WRITTEN PROBLEM:
Write out the material below word for word, line by line, with nothing changed.

[Dataset entries]
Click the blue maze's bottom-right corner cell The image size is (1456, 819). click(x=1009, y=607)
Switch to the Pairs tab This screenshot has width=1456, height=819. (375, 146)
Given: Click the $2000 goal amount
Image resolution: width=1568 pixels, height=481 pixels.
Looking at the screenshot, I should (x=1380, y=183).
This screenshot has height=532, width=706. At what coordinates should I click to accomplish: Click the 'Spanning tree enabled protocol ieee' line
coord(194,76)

FINISHED ANSWER:
Click the blue maze's bottom-right corner cell The image size is (1456, 819). click(x=1009, y=607)
Switch to the Pairs tab This screenshot has width=1456, height=819. (375, 146)
Given: Click the $2000 goal amount
Image resolution: width=1568 pixels, height=481 pixels.
Looking at the screenshot, I should (x=1380, y=183).
This screenshot has height=532, width=706. At what coordinates should I click to accomplish: Click the 'Spanning tree enabled protocol ieee' line
coord(194,76)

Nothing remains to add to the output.